“I wanted to see you this morning, Basil. I came to your door, and then I was afraid to knock. So I went away again. And then this afternoon, when I couldn’t make you hear, I thought you’d gone away, and I couldn’t have borne another night of it.”

“Tell me quickly what it is, Jenny.”

A horrible fear seized him, and his cheeks grew pale as hers. She watched him with anxious eyes.

“I’ve not been feeling very well these last few days,” she whispered, “and yesterday I went to the doctor. He told me I was going to have a child.”

And then, hiding her face, she sobbed bitterly, Basil’s heart sank within him, and when he looked at that wretched girl, bowed down with fear and shame, he was filled with remorse. If he had never regretted before, he regretted now, with all his soul.

“Don’t cry, Jenny; I can’t bear it.”

She looked up hopelessly, and the ugliness of that fair face, pain-distraught, tortured him. He was all confused, and many an impulse madly skeltered through his brain: he, too, feared, but at the same time, above all and overmastering, was a wonderful elation because he would be the father of a living child. His pulse throbbed with pride, and like a miracle a sudden love mysteriously burnt op his heart; he took Jenny in his arms and kissed her more passionately than he had ever done before.
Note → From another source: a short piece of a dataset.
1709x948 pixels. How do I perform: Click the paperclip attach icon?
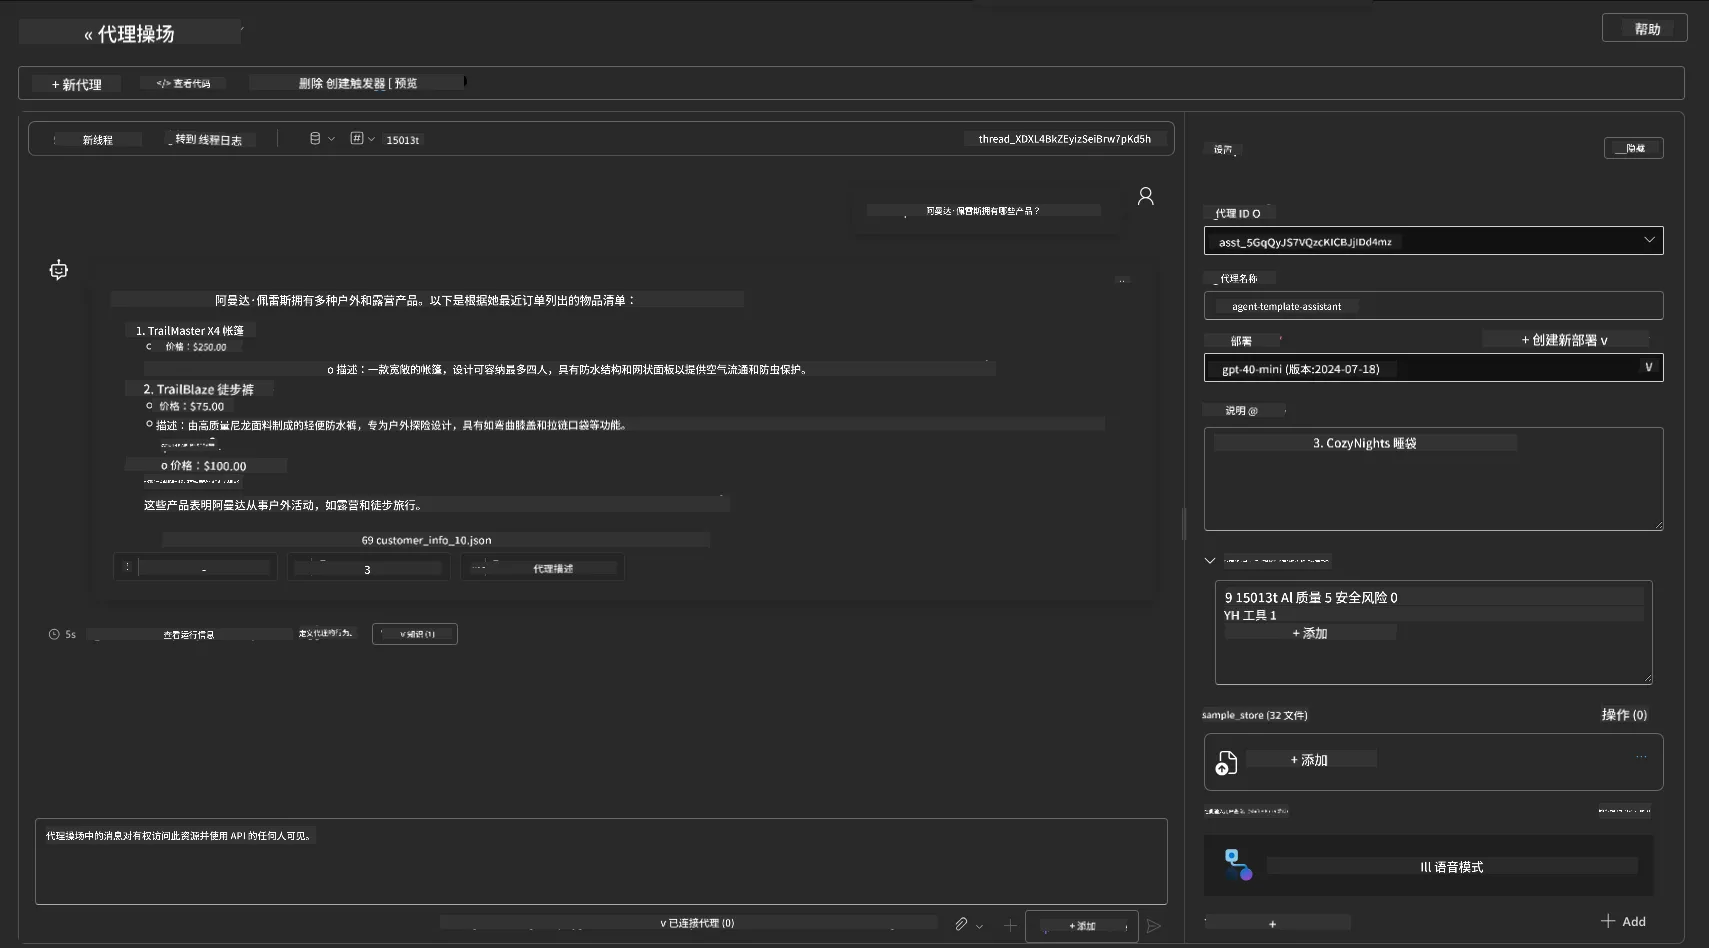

“Oh, don’t, for God’s sake; it’s nothing to you,” she cried, trying to tear herself away. “But what about me? I wish I was dead. I’d always been straight till I knew you.”

He could bear her agony no longer, and the thought which had come to him immediately now grew irresistible. There was one way to dry those tears, one way alone to repair that wrong, and a rising flood of passion made it very easy. His whole soul demanded one definite course, uplifting him and crushing every nascent objection; but his heart beat painfully when he spoke, for he was taking an irretrievable step, and God only knew what would be the end.

“Don’t cry, darling; it’s not so bad as all that,” he said. “We’d better get married at once.”